Since these initial discoveries there has been considerable progress in understanding the mechanisms regulating the transport of organelles including mitochondria, lysosomes, autophagosomes, and endosomes (Figure 1), as well as the transport mechanisms involved in neurotrophic and injury signaling. Together, these studies support a model in which the regulation of transport is compartment-specific. The complement of motors, adaptors and scaffolding proteins bound to each cargo are organelle-specific, leading to distinct patterns of motility and localization along the axon. Thus, while broad themes emerge, the specific mechanisms regulating the transport of each organelle or protein complex may be unique. Further, there is increasing evidence for the localized regulation of trafficking in key zones along the axon, such as the axon initial segment or in the distal axon.
Here, we discuss both general themes and specific mechanisms involved in axonal transport. We will review recent progress and highlight some of the critical questions that remain, focusing on the mechanisms that regulate the dynamic trafficking of organelles along the axon.
MOLECULAR MOTORS DRIVE TRANSPORT ALONG THE NEURONAL CYTOSKELETON
The neuronal cytoskeleton
Microtubules, actin filaments, and intermediate filaments all contribute to the morphology and function of neurons, but axonal transport depends almost entirely on microtubules. Microtubules are polarized tubulin polymers with fast growing plus ends and more stable minus ends, organized in a generally radial array in the soma with plus ends directed toward the cortex. In the axon, parallel microtubules form a unipolar array with plus-ends oriented outward (Burton and Paige, 1981; Stepanova et al., 2003), while in dendrites microtubule organization is more complex, with microtubules often organized in arrays with mixed polarity (Baas et al., 1988; Kleele et al., 2014; Kwan et al., 2008). In the cell body, microtubule minus-ends may be rooted near the centrosome, but microtubules along axons are likely to be capped at their minus-ends by a mechanism that is not yet understood (Kuijpers and Hoogenraad, 2011).

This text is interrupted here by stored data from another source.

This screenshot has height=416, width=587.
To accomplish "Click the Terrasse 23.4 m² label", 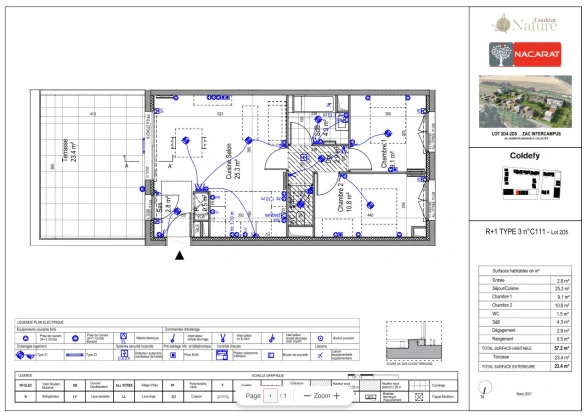I will 70,151.
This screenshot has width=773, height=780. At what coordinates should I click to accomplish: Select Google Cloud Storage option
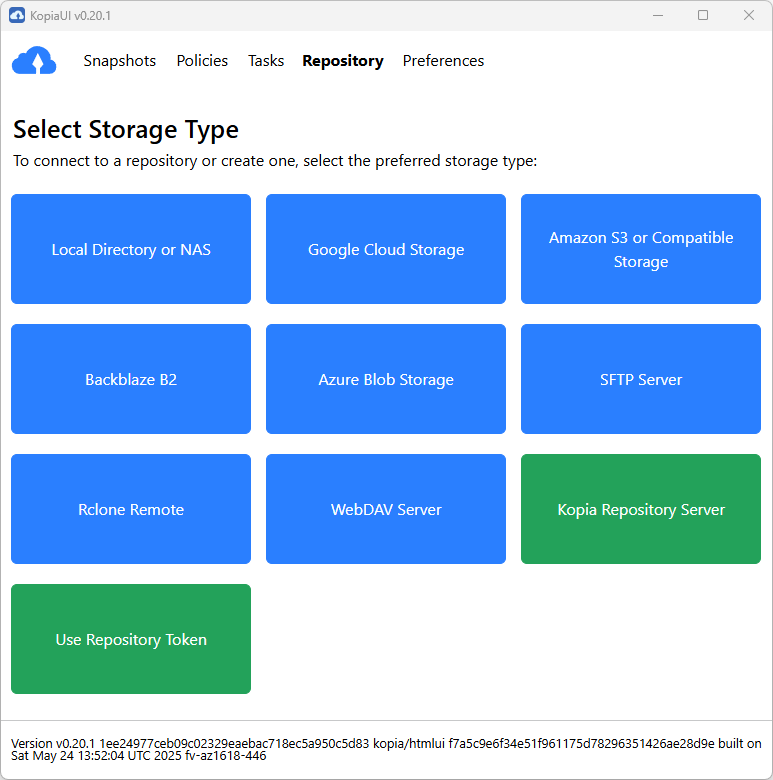386,249
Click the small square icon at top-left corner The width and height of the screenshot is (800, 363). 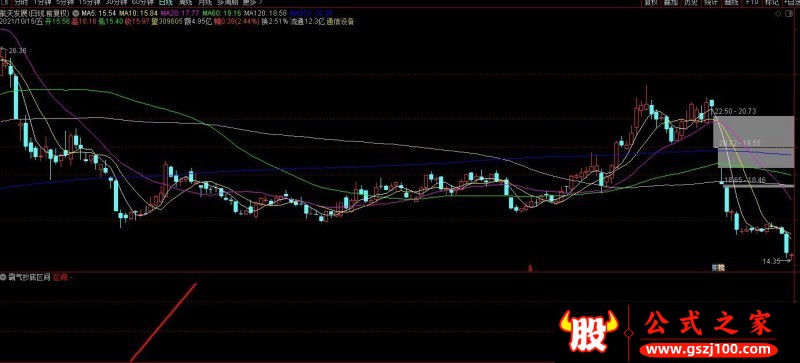(3, 2)
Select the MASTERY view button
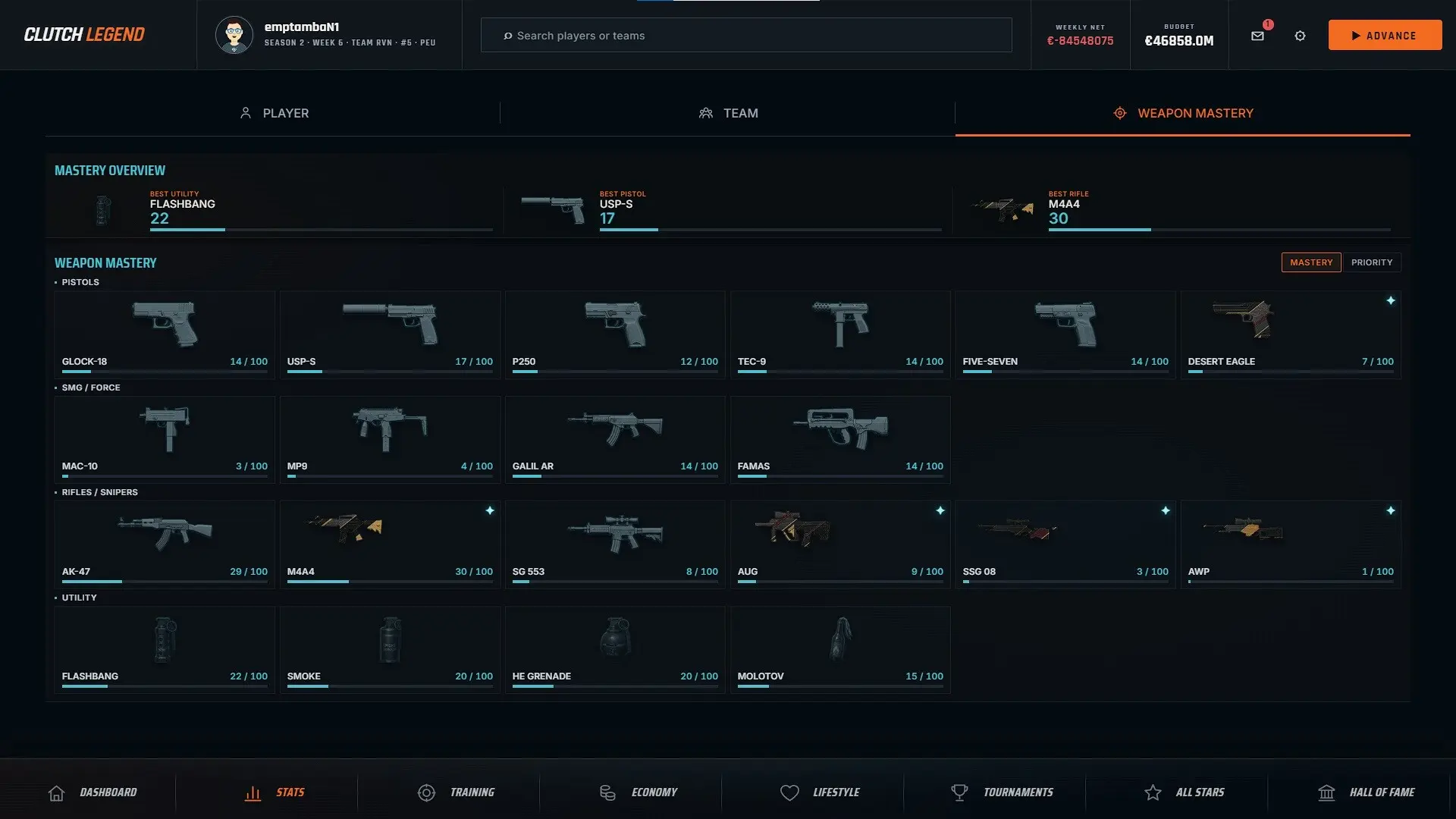 1311,262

Microtubule-associated proteins, or MAPs, are bound along the length of axonal and dendritic microtubules. The canonical role for MAPs is to promote microtubule polymerization and stabilization; because of the high expression levels of MAPs in neurons, microtubules are generally more stable in these cells than in other cell types. MAPs may also function to regulate transport, as in vitro studies indicate they modulate the interaction of motors with the microtubule (Dixit et al., 2008b; Vershinin et al., 2007). The discovery of a specific class of MAPs, known as plus-end interacting proteins or +TIPs, has shown that microtubules in axons can be dynamic. Live-cell imaging with GFP-labeled +TIPs that bind selectively to actively growing microtubule plus ends has shown that axonal microtubules exhibit the parameters of dynamic instability observed in non-neuronal cells, including slow growth and rapid shortening, punctuated by catastrophe and rescue events, respectively (Stepanova et al., 2003; Stepanova et al., 2010). The +TIPS EB1 and EB3 recruit additional binding partners to microtubule ends, many of which have a role in the localized regulation of axonal transport (Moughamian et al., 2013).

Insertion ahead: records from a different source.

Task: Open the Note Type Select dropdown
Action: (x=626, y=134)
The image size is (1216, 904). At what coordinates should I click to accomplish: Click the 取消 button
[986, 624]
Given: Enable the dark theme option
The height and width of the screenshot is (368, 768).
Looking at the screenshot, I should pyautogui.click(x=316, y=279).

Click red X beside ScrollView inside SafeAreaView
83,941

Direct post-translational modification of tubulin is widespread in neurons (Janke and Bulinski, 2011). Microtubule modifications directly modulate the activities of motor proteins (Sirajuddin et al., 2014), potentially contributing to the polarized trafficking of motors into axons (Hammond et al., 2010; Jacobson et al., 2006; Konishi and Setou, 2009). The nucleotide state of microtubules can also affect motor activity and contribute to polarized vesicle transport (Nakata et al., 2011).

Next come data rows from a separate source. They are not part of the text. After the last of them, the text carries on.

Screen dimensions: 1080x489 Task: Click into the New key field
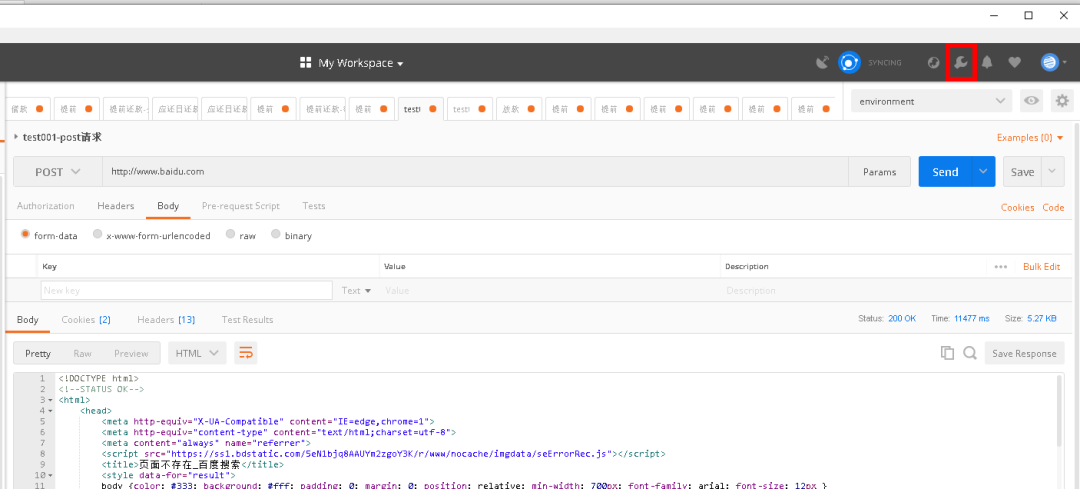(187, 291)
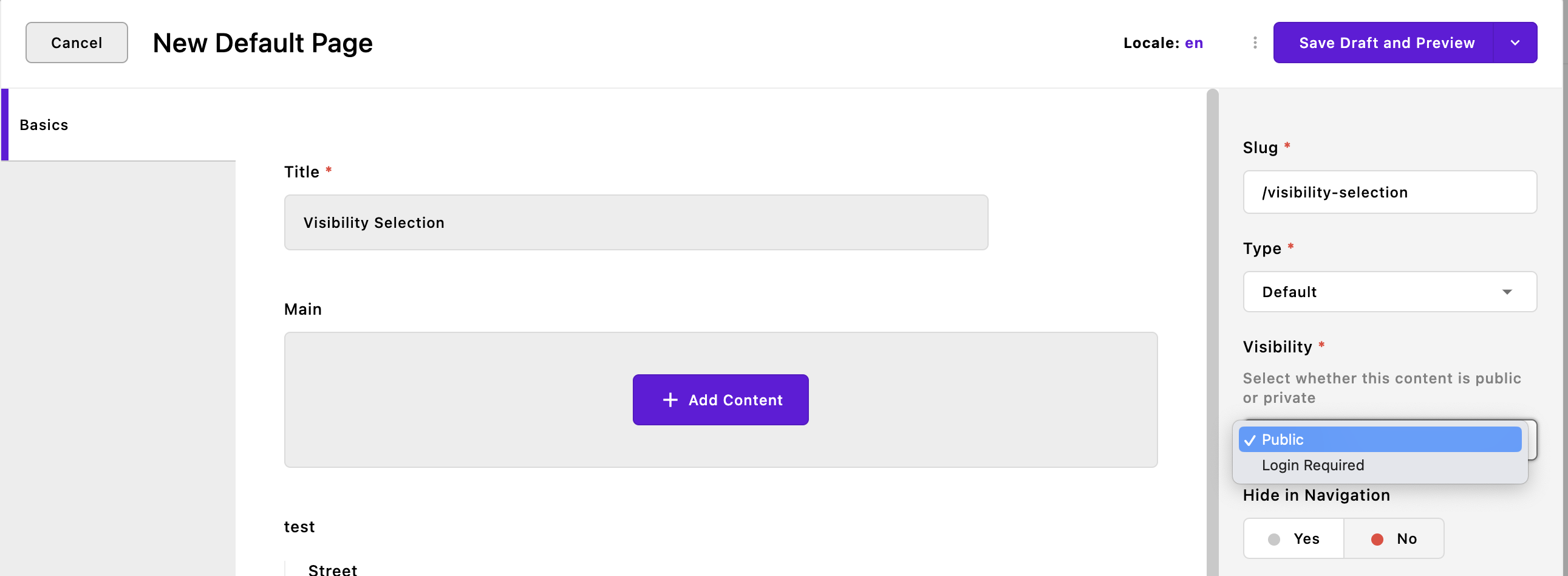1568x576 pixels.
Task: Open the Save Draft and Preview dropdown arrow
Action: point(1516,43)
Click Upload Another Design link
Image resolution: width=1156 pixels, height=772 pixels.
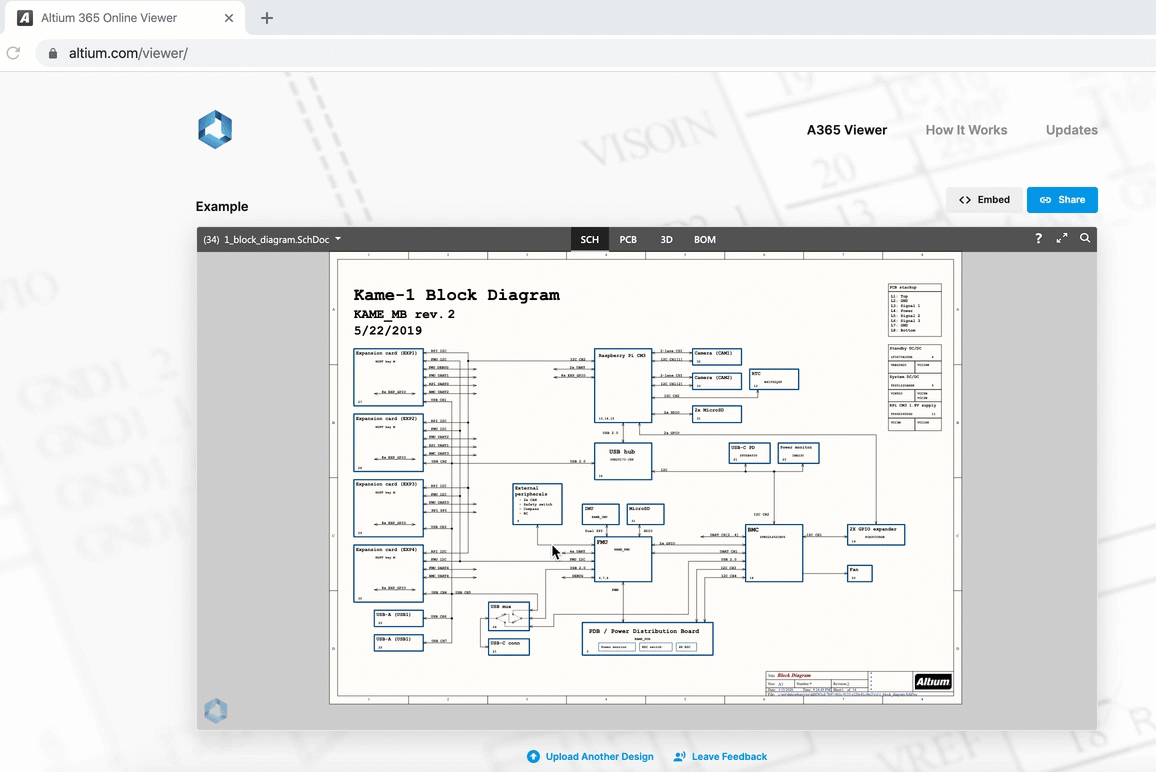click(590, 757)
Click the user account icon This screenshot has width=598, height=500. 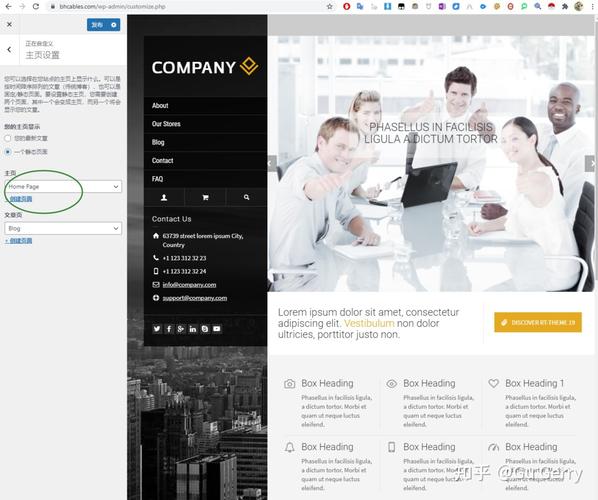(x=164, y=197)
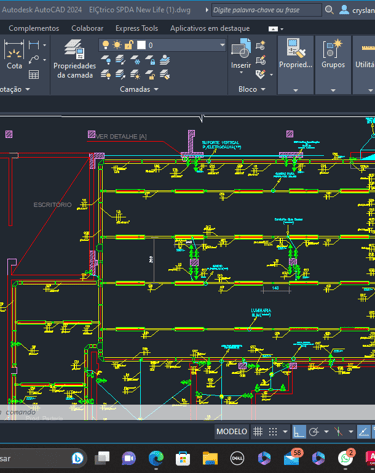Expand the Bloco panel options

pos(252,89)
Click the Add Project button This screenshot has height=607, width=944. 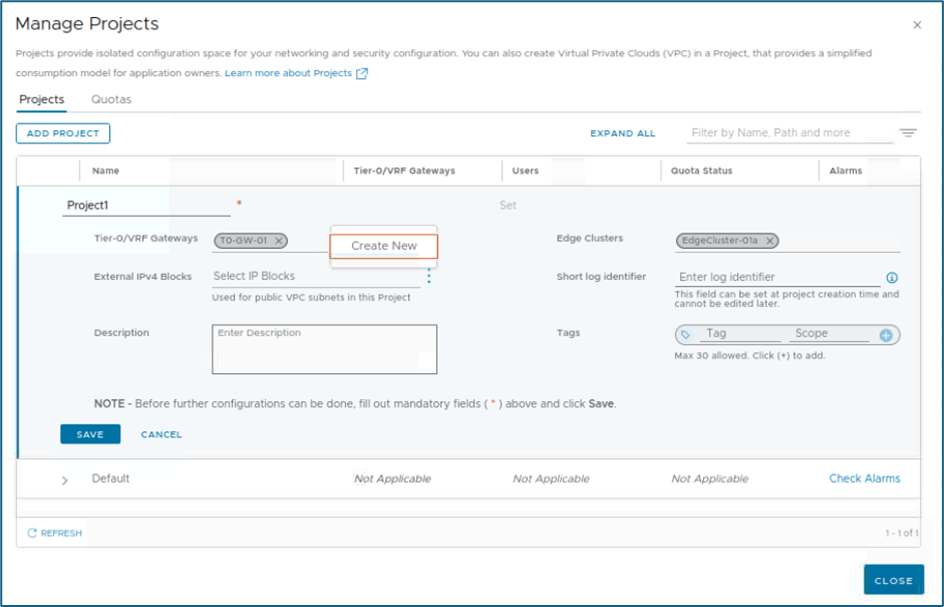62,133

Kinesin and dynein motors drive axonal transport
The kinesin superfamily constitutes 45 genes in the human genome, 38 of which are expressed in brain (Miki et al., 2001). The neuronal motor proteome is more complex than that expressed in most other cell types, likely reflecting the enhanced importance of regulated and specific intracellular transport in neurons with their highly polarized morphology (Kuta et al., 2010; Silverman et al., 2010). A standardized nomenclature (Lawrence et al., 2004) groups kinesin genes into 14 sub-families that share structural and functional similarities; motors from the kinesin-1, kinesin-2, and kinesin-3 families all contribute to axonal transport dynamics.
Members of the kinesin-1 family drive the transport of a wide range of cargos along the axon at velocities of ~0.5–1 μm/s, including vesicles, organelles, proteins, and RNA particles (Hirokawa et al., 2010) (Figure 1). Active kinesin-1 motors are formed from a dimer of kinesin heavy chains (encoded by three mammalian genes, KIF5A, B and C); a dimer of kinesin light chains (KLCs) is often but not always part of the complex (Sun et al., 2011) and contributes to the autoinhibitory mechanism of the motor.
Kinesin-2 and kinesin-3 motors are also critical for normal axonal transport (Figure 1). Kinesin-2 members can assemble into either homodimeric or heterotrimeric motors (Scholey, 2013), while kinesin-3 motors undergo cargo-mediated dimerization resulting in the formation of highly processive motors when bound to intracellular organelles (Soppina et al., 2014). Kinesin-2 motors drive the anterograde motility of fodrin-positive plasma membrane precursors (Takeda et al., 2000), N-cadherin and β-catenin (Teng et al., 2005) and choline acetyltransferase (Ray et al., 1999), and are also associated with Rab7-positive late endosome-lysosome compartments in the neuron (Castle et al., 2014; Hendricks et al., 2010). Kinesin-3 motors drive the motility of synaptic vesicle precursors and dense core vesicles (Hall and Hedgecock, 1991; Lo et al., 2011; Okada et al., 1995).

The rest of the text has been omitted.